Nell’ opera si incontrano personaggi come Eugenio, un marito biscazziere che trascura la moglie; Flaminio, un baro che ha piantato la moglie Placida a Torino e si è rifugiato a Venezia con il nome di conte Leandro; C’è Pandolfo, un altro biscazziere lestofante ed usuraio e c’è il proprietario di una bottega di caffé, saggio, equilibrato, generoso, che si prodiga per far del bene a tutti, in modo particolare a quello sventato di Eugenio. Compare anche Don Marzio, un maldicente, il protagonista spettacolare della Commedia, il personaggio che rende memorabile questa commedia. Così, mentre il biscazziere cerca sempre di non pagare il caffé, i clienti si rubano le tazzine, tra le chiacchiere oziose di fantapolitica al bar, le discussioni sulla qualità del tabacco, le vecchiettine che non hanno i soldi per comprarsi la legna d’inverno ma che non sanno rinunciare ad una tazza di caffè, arriva puntuale il lieto fine con i giusti premiati e i malvagi puniti e ravveduti.
GAUTIER: IL CAFFÈ A COSTANTINOPOLI
È davvero un grandissimo piacere prendere una di queste tazzine di caffè torbido che un buffo giovane dai grandi occhi neri vi porta sulla punta delle dita in un grande recipiente in filigrana d’argento o rame traforato, dopo un lungo vagare per le faticose vie di Costantinopoli; esso rinfresca più di qualunque bevanda ghiacciata. Alla tazza di caffè è aggiunto un bicchier d’acqua, che i Turchi bevono prima e i Franchi dopo.
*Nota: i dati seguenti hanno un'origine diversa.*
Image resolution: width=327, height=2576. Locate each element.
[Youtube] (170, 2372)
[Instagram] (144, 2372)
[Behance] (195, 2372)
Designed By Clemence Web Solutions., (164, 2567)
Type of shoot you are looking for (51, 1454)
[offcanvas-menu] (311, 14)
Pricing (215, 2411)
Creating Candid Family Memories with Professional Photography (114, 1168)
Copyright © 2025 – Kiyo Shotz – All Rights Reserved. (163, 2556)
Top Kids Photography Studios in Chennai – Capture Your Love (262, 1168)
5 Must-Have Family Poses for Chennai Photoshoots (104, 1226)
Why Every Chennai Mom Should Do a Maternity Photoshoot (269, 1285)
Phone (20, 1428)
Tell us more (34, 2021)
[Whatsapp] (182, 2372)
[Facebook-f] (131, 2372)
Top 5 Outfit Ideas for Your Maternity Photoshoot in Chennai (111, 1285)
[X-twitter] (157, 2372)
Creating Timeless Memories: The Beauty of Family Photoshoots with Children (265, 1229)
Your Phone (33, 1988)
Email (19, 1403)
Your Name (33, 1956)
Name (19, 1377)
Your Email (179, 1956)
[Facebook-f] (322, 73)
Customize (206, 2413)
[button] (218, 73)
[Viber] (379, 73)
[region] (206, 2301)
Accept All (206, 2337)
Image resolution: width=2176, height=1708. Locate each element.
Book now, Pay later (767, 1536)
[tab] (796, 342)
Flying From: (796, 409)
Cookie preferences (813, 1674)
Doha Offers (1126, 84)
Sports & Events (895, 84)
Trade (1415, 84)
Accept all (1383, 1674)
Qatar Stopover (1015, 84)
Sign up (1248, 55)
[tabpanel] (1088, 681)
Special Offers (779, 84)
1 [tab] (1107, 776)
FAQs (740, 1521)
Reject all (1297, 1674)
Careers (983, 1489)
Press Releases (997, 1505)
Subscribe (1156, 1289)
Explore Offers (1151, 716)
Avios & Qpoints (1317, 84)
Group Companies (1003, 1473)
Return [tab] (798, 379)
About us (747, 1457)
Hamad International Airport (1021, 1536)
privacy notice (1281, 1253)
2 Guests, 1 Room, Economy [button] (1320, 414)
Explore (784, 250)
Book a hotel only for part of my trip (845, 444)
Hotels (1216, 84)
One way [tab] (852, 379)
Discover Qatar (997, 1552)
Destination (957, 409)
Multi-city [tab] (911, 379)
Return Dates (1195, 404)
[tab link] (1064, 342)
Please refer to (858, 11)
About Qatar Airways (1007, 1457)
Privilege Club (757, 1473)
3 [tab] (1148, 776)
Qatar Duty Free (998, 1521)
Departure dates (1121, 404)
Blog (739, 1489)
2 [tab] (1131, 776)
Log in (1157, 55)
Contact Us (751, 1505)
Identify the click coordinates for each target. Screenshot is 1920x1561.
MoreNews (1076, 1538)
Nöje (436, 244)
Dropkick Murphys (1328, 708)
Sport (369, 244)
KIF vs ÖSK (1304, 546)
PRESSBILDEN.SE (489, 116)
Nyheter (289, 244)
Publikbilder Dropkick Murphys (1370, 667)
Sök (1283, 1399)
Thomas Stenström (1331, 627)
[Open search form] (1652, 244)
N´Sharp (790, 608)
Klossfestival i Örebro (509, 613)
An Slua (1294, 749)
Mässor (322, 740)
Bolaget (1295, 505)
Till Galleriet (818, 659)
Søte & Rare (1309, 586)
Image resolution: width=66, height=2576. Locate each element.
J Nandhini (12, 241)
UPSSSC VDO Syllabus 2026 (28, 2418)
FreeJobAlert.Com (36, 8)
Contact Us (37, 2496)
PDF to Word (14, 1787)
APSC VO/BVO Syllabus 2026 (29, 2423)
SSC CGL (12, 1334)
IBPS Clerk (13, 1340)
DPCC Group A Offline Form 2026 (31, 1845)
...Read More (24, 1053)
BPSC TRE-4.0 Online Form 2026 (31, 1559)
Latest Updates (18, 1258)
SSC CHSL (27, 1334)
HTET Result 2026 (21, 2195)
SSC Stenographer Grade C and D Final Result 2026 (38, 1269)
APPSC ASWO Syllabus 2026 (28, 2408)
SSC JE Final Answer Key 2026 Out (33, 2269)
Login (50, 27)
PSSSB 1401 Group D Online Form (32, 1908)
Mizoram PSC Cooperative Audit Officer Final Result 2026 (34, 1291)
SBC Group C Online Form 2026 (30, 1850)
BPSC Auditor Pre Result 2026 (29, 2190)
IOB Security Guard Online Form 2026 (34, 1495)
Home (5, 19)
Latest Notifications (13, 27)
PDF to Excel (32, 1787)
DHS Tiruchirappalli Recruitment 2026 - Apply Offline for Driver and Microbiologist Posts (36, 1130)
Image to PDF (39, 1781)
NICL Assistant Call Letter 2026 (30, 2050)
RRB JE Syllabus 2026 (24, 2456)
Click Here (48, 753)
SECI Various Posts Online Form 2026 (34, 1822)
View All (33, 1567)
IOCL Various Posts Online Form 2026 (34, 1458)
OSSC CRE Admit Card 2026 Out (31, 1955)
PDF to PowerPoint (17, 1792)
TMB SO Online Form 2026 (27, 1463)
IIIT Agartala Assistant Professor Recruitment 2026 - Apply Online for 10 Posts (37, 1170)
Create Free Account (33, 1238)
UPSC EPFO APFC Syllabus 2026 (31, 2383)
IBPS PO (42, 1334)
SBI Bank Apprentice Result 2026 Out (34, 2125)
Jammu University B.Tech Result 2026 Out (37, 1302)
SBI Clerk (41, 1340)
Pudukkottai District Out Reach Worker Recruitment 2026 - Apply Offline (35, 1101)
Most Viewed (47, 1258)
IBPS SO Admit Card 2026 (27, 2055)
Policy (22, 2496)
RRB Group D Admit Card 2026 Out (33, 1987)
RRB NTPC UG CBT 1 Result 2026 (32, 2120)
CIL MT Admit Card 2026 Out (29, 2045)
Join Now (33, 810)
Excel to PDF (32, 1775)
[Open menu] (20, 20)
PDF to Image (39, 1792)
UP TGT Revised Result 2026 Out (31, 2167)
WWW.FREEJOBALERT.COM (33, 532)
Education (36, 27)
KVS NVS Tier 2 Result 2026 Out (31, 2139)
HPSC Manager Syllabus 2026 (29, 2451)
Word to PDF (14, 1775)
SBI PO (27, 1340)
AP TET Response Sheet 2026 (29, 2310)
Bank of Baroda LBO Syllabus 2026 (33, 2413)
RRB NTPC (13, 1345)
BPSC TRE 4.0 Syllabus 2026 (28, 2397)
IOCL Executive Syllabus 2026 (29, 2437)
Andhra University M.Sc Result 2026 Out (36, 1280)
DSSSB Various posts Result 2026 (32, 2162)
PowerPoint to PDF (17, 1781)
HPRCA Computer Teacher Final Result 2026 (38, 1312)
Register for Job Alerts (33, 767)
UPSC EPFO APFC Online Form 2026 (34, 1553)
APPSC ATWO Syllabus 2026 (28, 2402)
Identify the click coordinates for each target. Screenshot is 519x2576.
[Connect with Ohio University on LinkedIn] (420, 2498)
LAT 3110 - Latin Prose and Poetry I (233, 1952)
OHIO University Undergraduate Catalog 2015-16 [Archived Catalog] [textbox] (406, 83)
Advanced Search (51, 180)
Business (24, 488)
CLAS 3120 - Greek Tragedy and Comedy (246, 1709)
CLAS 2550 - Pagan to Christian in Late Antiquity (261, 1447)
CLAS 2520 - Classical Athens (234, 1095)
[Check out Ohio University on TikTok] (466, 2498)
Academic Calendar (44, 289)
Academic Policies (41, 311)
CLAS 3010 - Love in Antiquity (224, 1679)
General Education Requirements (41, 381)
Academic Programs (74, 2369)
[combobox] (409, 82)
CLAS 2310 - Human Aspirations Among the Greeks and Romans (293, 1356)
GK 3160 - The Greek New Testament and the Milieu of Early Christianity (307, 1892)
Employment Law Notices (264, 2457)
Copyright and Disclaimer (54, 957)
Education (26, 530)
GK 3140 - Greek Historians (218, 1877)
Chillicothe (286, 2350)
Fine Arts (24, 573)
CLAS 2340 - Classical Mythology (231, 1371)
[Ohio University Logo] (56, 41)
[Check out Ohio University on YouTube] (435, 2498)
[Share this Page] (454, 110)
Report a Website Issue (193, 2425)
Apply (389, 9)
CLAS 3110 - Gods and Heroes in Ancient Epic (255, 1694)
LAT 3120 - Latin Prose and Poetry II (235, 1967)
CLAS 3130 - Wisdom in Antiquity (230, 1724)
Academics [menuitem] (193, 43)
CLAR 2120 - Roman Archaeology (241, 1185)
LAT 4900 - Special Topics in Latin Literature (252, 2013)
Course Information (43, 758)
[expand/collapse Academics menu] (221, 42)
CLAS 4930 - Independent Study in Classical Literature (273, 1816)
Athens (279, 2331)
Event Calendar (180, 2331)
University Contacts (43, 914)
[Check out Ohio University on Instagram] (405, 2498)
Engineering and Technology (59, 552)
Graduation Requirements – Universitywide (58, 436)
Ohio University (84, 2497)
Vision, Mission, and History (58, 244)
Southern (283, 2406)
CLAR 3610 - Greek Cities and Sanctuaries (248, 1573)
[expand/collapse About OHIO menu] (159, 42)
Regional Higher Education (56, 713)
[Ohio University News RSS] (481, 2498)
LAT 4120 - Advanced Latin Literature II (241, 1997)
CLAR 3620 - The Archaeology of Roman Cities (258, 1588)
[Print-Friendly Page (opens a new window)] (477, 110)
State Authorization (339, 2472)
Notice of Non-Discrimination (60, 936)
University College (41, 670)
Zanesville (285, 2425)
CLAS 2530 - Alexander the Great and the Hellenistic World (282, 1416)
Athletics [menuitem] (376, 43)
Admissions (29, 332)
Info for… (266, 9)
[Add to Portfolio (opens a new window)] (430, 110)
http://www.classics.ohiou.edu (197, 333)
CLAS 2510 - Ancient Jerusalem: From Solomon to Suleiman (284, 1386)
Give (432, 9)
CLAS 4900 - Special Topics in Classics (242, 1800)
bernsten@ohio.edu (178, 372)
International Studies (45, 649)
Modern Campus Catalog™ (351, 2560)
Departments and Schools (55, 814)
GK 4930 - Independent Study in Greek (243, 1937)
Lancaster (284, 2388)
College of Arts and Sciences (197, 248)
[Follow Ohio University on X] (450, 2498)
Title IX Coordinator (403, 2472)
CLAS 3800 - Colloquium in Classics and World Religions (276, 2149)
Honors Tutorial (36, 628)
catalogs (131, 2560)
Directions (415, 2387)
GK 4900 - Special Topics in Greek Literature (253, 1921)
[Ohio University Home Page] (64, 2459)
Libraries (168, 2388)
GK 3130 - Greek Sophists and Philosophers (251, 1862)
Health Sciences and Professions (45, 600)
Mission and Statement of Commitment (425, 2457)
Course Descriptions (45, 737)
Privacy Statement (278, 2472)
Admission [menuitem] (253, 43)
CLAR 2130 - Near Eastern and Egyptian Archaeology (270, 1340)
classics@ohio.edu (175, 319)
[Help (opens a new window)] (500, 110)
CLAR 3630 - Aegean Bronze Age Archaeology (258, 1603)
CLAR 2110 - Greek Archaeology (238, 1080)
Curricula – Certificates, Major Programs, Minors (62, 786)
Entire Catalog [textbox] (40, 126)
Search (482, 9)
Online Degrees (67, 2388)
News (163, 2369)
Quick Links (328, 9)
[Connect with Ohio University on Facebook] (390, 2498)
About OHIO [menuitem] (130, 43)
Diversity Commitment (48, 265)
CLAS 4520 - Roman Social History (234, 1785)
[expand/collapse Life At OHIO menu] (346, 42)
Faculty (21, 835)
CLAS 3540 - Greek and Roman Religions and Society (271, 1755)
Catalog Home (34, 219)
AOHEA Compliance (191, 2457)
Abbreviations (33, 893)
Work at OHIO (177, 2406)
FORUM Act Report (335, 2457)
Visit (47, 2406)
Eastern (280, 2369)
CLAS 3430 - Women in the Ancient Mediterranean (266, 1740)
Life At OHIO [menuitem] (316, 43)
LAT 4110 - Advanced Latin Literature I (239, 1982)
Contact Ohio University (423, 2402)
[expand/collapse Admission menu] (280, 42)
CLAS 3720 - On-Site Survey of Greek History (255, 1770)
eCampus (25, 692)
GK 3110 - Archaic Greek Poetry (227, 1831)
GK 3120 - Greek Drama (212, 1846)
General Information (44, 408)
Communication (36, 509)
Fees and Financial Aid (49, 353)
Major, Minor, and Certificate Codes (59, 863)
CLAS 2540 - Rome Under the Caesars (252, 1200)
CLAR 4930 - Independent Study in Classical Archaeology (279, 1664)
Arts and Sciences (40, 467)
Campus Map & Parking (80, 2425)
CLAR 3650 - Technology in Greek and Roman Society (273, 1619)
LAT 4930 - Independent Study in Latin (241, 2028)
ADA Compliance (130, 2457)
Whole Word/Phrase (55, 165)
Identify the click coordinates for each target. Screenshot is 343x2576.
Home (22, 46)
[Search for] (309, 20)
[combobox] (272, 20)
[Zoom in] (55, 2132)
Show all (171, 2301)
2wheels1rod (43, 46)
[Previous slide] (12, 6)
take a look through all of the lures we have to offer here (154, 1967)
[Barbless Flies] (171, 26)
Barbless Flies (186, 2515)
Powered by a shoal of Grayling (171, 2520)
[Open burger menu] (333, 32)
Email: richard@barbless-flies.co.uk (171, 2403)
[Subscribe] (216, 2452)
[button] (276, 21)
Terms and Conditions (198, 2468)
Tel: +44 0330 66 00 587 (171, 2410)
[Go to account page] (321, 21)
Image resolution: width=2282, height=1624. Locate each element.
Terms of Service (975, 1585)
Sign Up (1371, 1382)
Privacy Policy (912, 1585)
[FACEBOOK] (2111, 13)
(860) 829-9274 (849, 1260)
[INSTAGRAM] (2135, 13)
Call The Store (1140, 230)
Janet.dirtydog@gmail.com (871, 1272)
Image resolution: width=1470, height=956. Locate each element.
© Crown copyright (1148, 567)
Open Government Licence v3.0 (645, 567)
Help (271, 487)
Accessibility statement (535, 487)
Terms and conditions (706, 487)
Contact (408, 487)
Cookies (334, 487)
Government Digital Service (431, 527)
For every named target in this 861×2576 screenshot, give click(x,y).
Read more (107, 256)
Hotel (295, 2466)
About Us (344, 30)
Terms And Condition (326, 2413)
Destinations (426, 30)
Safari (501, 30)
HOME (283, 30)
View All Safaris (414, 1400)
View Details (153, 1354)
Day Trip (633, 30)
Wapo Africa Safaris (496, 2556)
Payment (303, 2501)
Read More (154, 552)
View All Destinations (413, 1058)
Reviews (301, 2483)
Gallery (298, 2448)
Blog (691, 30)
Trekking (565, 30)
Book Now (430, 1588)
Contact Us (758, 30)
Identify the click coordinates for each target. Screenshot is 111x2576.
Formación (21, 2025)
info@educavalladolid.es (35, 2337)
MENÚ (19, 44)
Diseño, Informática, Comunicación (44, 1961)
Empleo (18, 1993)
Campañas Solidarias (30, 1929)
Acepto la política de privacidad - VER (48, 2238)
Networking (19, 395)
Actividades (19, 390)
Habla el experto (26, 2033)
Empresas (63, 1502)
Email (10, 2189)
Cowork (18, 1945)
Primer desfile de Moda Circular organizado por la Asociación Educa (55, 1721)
A questo proposito, si racconta un aneddoto abbastanza significativo. Un Europeo, che parlava magnificamente la lingua degli Orientali, indossava il costume musulmano con l’agio conferito da una lunga abitudine, e il cui colorito abbronzato dal caldo sole di questo paese aveva al massimo grado l’intensità dei locali, venne riconoscito come Franco, in un piccolo e malfamato caffè di Siria, da un povero Beduino vestito di stracci, incapace, sicuramente, di cogliere un errore nel puro arabo dell’esotico consumatore. “Da cosa hai potuto riconoscere che sono Franco?” chiese l’Europeo, non meno contrariato di Teofrasto quando venne chiamato straniero da un’ erbivendola, nel mercato di Atene, per aver sbagliato un accento. “Hai bevuto l’acqua dopo il caffè”, fu la risposta del Beduino.